PurposeLearn about the various configurations and parameters required for the Deduplicate Brick to function correctly.
Last updatedAugust 05, 2024

What is the Deduplicate Brick?

As its name suggests, the Deduplicate Brick specializes in eliminating duplicate incoming data. This functionality ensures that only unique data is processed, enhancing efficiency and preventing redundant operations.


Deduplicate Brick Parameters

  1. Label: Allows the user to assign a name to the brick.

  2. Key: Describes the input data to be deduplicated, in other words, which fields are to be checked for duplicity.

    • Examples
      • %python.group
      • string!(%python.title) + (string(%python.website) ?? "")
      • .href
      • .ip

The syntax used for this type of Brick are VRL and Jinja2.
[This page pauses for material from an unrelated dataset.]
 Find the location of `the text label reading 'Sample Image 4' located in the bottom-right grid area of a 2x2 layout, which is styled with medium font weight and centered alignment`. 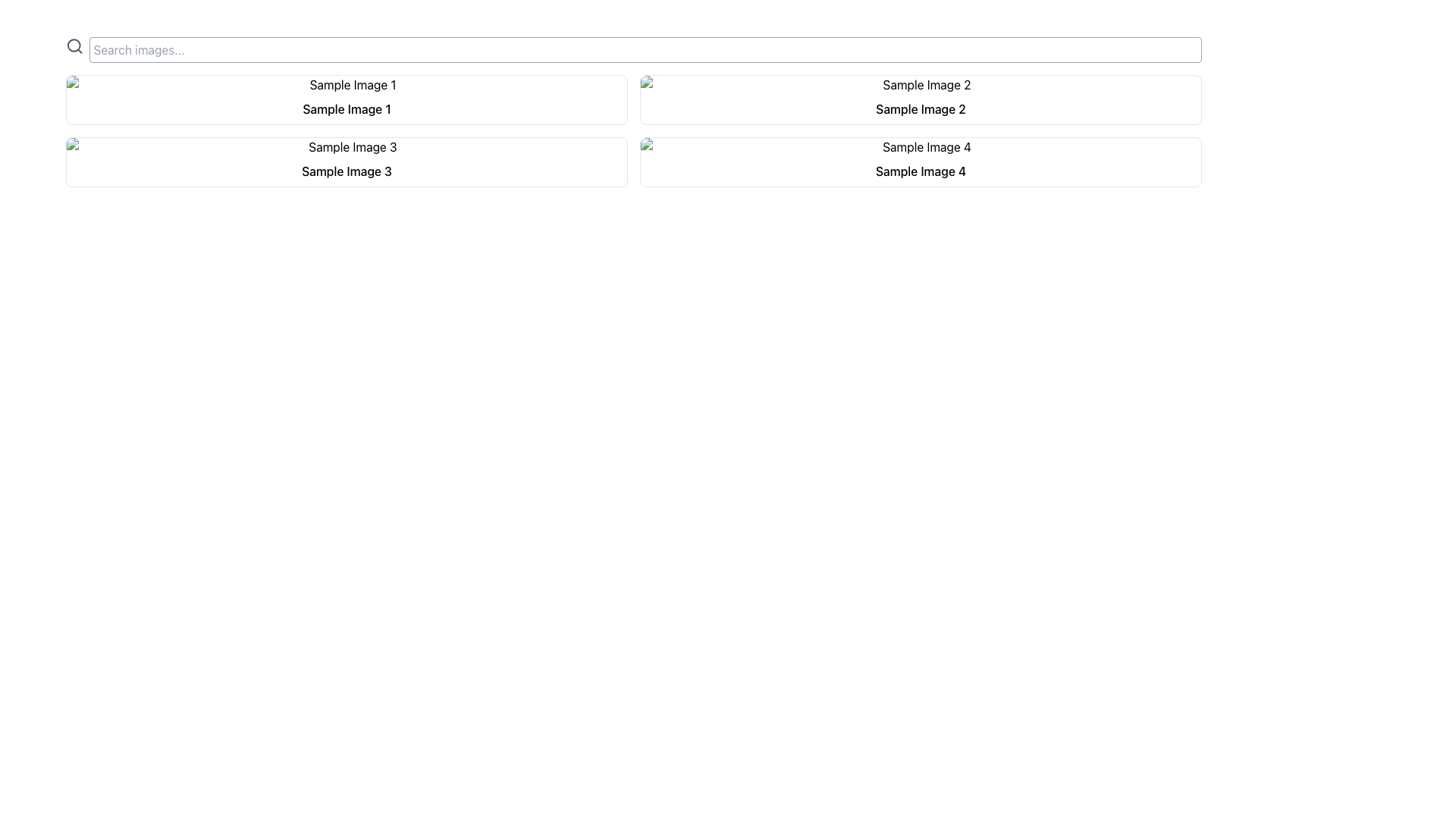

the text label reading 'Sample Image 4' located in the bottom-right grid area of a 2x2 layout, which is styled with medium font weight and centered alignment is located at coordinates (920, 171).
for more information on VRL and Jinja2 syntax, follow the links below:

Learn more about VRL

Learn more about Jinja2

  1. Period: For how long to take messages into consideration,

    • Example
      • 1y: Will only take into consideration messages from 1 year prior and no more than that.
  2. Lookback: How many messages should the Brick take into consideration.

    • Example
      • 1000: Will only take into consideration 1000 message sprior and no more than that.

Deduplicate Brick output format

In this section of the documentation the user will learn where are the outputs of the brick stored and its format.

The output variables may vary depending on the input brick providing the data, here are some examples:

  1. Name of variable: python
    • Format:
      • from (String): The sender's information, including the name and email address.
      • to (List): List of recipient email addresses, each represented as a string.
      • subject (String): The subject of the email, which contains text and may include special characters or emojis.
      • message_id (String): A unique identifier for the email message.
      • content-type (String): The MIME type of the email content and the boundary used to separate different parts of the email.
      • headers (List): A list of header objects, each representing an email header.
      • parts (List): A list of parts, each representing a section of the email content.